* **Task goal**:
Write the data out again in full, with no departure from the original.

--- --- ---

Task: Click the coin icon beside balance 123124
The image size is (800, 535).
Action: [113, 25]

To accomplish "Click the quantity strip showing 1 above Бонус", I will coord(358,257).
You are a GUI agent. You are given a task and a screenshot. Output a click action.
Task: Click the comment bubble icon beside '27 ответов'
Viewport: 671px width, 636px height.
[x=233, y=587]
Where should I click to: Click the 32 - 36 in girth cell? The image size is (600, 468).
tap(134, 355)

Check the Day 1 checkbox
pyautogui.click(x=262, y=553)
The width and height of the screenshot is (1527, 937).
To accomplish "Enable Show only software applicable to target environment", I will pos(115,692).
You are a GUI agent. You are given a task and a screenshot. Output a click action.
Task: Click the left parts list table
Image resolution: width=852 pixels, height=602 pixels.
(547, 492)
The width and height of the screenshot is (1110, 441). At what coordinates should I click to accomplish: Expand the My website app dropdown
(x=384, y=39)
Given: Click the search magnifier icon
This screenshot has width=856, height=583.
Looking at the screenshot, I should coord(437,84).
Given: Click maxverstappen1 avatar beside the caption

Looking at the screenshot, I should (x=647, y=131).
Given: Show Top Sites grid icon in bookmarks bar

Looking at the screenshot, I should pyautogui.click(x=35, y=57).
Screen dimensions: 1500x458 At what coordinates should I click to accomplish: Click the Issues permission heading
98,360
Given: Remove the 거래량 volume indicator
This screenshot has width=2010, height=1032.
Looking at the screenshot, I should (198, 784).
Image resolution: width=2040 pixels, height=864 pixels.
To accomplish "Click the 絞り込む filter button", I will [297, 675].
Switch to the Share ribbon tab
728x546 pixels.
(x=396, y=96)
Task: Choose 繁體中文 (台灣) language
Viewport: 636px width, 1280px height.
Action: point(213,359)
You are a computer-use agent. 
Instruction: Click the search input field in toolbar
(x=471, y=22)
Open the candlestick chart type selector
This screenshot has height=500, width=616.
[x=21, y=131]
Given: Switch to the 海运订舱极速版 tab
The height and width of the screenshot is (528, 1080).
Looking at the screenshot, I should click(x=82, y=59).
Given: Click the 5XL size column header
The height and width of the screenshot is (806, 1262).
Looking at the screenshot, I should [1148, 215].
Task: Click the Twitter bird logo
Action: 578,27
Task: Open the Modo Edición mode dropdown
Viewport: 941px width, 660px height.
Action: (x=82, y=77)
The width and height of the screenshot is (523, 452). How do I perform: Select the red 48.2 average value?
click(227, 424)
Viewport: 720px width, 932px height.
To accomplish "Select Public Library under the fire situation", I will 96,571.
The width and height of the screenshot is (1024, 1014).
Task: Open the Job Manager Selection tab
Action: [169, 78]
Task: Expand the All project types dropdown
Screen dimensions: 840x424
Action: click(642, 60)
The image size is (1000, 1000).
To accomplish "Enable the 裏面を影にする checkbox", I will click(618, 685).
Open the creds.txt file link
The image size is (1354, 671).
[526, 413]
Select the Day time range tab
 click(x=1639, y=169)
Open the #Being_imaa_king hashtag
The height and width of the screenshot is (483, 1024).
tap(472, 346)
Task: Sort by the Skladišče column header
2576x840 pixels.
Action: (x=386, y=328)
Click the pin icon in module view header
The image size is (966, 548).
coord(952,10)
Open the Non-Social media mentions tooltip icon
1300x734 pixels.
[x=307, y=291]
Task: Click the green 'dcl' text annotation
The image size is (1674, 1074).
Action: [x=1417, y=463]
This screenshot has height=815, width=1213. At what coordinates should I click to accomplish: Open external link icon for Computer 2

--- --- ---

* **Answer**:
Task: Click the coin icon beside balance 123124
The image size is (800, 535).
Action: [113, 25]

To accomplish "Click the quantity strip showing 1 above Бонус", I will coord(358,257).
You are a GUI agent. You are given a task and a screenshot. Output a click action.
Task: Click the comment bubble icon beside '27 ответов'
Viewport: 671px width, 636px height.
[x=233, y=587]
Where should I click to: Click the 32 - 36 in girth cell? The image size is (600, 468).
tap(134, 355)

Check the Day 1 checkbox
pyautogui.click(x=262, y=553)
The width and height of the screenshot is (1527, 937).
To accomplish "Enable Show only software applicable to target environment", I will pos(115,692).
You are a GUI agent. You are given a task and a screenshot. Output a click action.
Task: Click the left parts list table
Image resolution: width=852 pixels, height=602 pixels.
(547, 492)
The width and height of the screenshot is (1110, 441). At what coordinates should I click to accomplish: Expand the My website app dropdown
(x=384, y=39)
Given: Click the search magnifier icon
This screenshot has width=856, height=583.
Looking at the screenshot, I should coord(437,84).
Given: Click maxverstappen1 avatar beside the caption

Looking at the screenshot, I should (x=647, y=131).
Given: Show Top Sites grid icon in bookmarks bar

Looking at the screenshot, I should pyautogui.click(x=35, y=57).
Screen dimensions: 1500x458 At what coordinates should I click to accomplish: Click the Issues permission heading
98,360
Given: Remove the 거래량 volume indicator
This screenshot has width=2010, height=1032.
Looking at the screenshot, I should (198, 784).
Image resolution: width=2040 pixels, height=864 pixels.
To accomplish "Click the 絞り込む filter button", I will [297, 675].
Switch to the Share ribbon tab
728x546 pixels.
(x=396, y=96)
Task: Choose 繁體中文 (台灣) language
Viewport: 636px width, 1280px height.
Action: point(213,359)
You are a computer-use agent. 
Instruction: Click the search input field in toolbar
(x=471, y=22)
Open the candlestick chart type selector
This screenshot has height=500, width=616.
[x=21, y=131]
Given: Switch to the 海运订舱极速版 tab
The height and width of the screenshot is (528, 1080).
Looking at the screenshot, I should click(x=82, y=59).
Given: Click the 5XL size column header
The height and width of the screenshot is (806, 1262).
Looking at the screenshot, I should [1148, 215].
Task: Click the Twitter bird logo
Action: 578,27
Task: Open the Modo Edición mode dropdown
Viewport: 941px width, 660px height.
Action: (x=82, y=77)
The width and height of the screenshot is (523, 452). How do I perform: Select the red 48.2 average value?
click(227, 424)
Viewport: 720px width, 932px height.
To accomplish "Select Public Library under the fire situation", I will 96,571.
The width and height of the screenshot is (1024, 1014).
Task: Open the Job Manager Selection tab
Action: [169, 78]
Task: Expand the All project types dropdown
Screen dimensions: 840x424
Action: click(642, 60)
The image size is (1000, 1000).
To accomplish "Enable the 裏面を影にする checkbox", I will click(618, 685).
Open the creds.txt file link
The image size is (1354, 671).
[526, 413]
Select the Day time range tab
 click(x=1639, y=169)
Open the #Being_imaa_king hashtag
The height and width of the screenshot is (483, 1024).
tap(472, 346)
Task: Sort by the Skladišče column header
2576x840 pixels.
Action: (x=386, y=328)
Click the pin icon in module view header
The image size is (966, 548).
coord(952,10)
Open the Non-Social media mentions tooltip icon
1300x734 pixels.
[x=307, y=291]
Task: Click the green 'dcl' text annotation
The image size is (1674, 1074).
Action: [x=1417, y=463]
This screenshot has height=815, width=1213. At what coordinates should I click to accomplish: Open external link icon for Computer 2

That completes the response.